**EXTRACTED MATERIAL**
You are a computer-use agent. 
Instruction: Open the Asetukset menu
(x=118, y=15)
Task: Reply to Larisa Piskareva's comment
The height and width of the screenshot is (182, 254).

**BRIEF**
Through the final line of the listing, beginning at the line that contains "Task: Reply to Larisa Piskareva's comment", every line is to be set down exactly, with no others.

**RESULT**
Task: Reply to Larisa Piskareva's comment
The height and width of the screenshot is (182, 254).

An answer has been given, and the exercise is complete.